Do I think they are absolutely wrong? Honestly, yeah I do. But trying to suppress opinions you don't agree with, using mock outrage isn't really any better. Anyone with two brain cells to rub together can read this comment, shake their head and move on with their day. Screaming outrage and how dare they, supress them, block them, disinformation, report them/supress them, whatever else, honestly that makes you the fuckhead. Sorry pal.
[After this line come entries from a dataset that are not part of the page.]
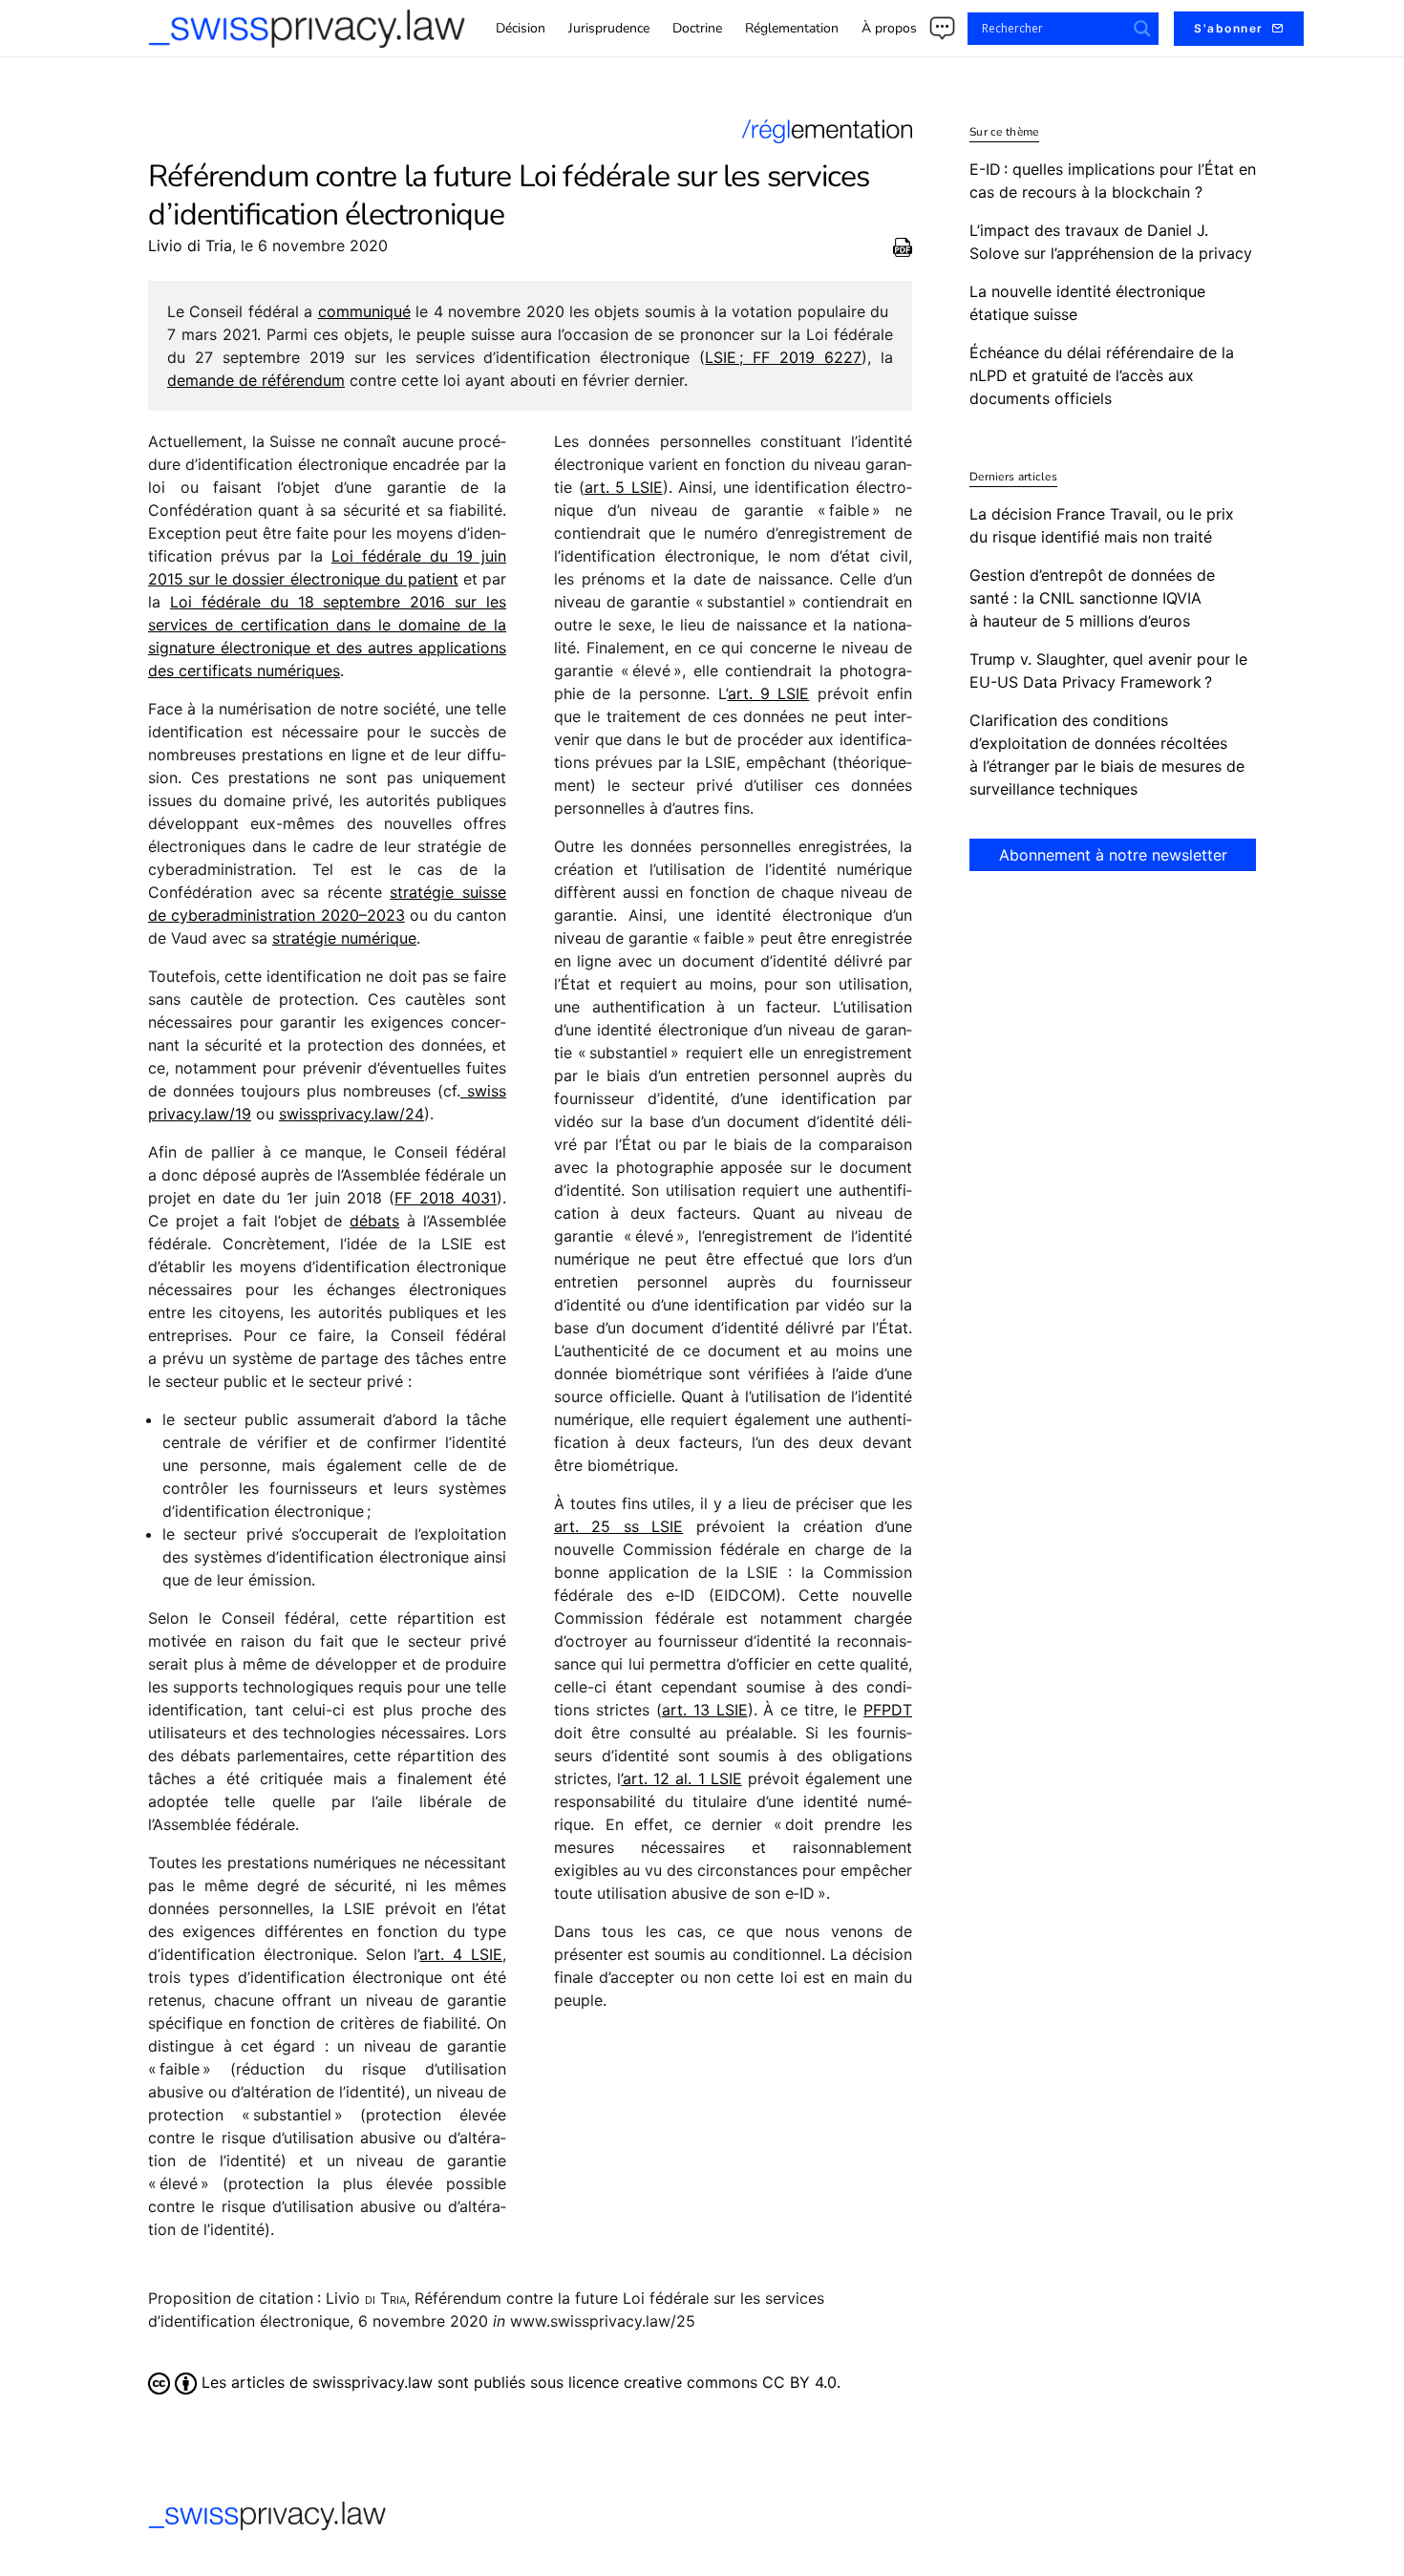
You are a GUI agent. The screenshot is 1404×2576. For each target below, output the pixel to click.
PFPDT (887, 1709)
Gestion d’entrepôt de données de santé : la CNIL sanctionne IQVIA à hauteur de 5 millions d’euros (1092, 597)
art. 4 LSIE (460, 1954)
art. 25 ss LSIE (618, 1526)
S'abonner (1229, 28)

The rest of us normies are quite capable of ignoring morons, don't worry. We don't need babysitters. The longer this sorta horseshit continues, the longer we gotta deal with all these dickheads and their signs in traffic and whatever else. Because they aren't exactly wrong in that their free speech is being suppressed. Again, I ain't saying I agree with them, but like this woman, she had the right to do what she did, and she fucked around and found out. Evidently.
"If you are not a scientist, and you disagree with scientists about science, it’s actually not a disagreement. You're just wrong."
The problem is that these wrong "opinions" are presents as fact, facts that are believed by the scared and the gullible, and they grow and gain a life of their own until someone uses them to manipulated someone who is vulnerable into literally dying instead of getting a safe, effective vaccine.
Lies and fear and hate are dangerous. Lies caused a violent mob to storm the seat of US democracy and lies caused this woman, this wife, this mother, this grandmother, this Canadian, to sacrifice herself.
The smart people have a moral obligation to reject and challenge and contradict these dangerous lies.
Another of my favorites... "Science said one thing then it said another thing. We can't trust anything science says."
"Science is not truth. Science is finding the truth. When science changes its opinion, it didn't lie to you. It learned more."
The problem is there is no chance to refute any of it if you or other mods remove it. I can't stand the conviction behind some of these beliefs but also I think its much worse to see it being removed
The mods aren't removing everything. They have made that very clear in at least two posts. The ones where there is a good, detailed response are being left up. In one case a mod put a comment ahead of one saying, "the comment below is wrong but I'm leaving in there because the responses are good". I think the mod is doing a good job.
I'm aware. And I fully support the mods not allowing this place to turn into what r/Canada became. But it doesn't feel right to me to remove posts just based on a commenter saying some bullshit but with enough conviction to say it as a fact.
Please not. I am an autist and I am vaccinated three times, waiting for the new vaccines to arrive for my fourth. Being stubborn and unwilling to learn and being autistic are two very different things. One of them is a choice the other isn't.
For many people, myself, my daughter, and many of my coworkers, autism isn't a disability, it's a superpower. Many well known big thinkers were autists. Some will known monsters were, too. Autism causes vaccines.
Meh...I let the normies have their fears and prejudices then, when the time is right, I whip out the weaponized Autism and take them by surprise.
That's what my Autistic friend calls it when one of us does something so wild that it blows the normies minds. A few weeks ago we got a late request to respond to an RFP. I had some cycles so I raised my hand. It was 516 questions, it was Friday afternoon, and we had until the next Friday to write our responses, review our responses, get the package together and to our partner so they could submit it to the customer. I told them to start working on the supporting material and leave the questions with me. I sat down on Sunday morning at 7 AM with my notebook, some dark trance music, and my two cats and wrote 504 answers over the next 30 hours. There was a HUGE scramble once they realized that I was done and they had to get their shit together and actually get it submitted. That's the power of weaponized autism.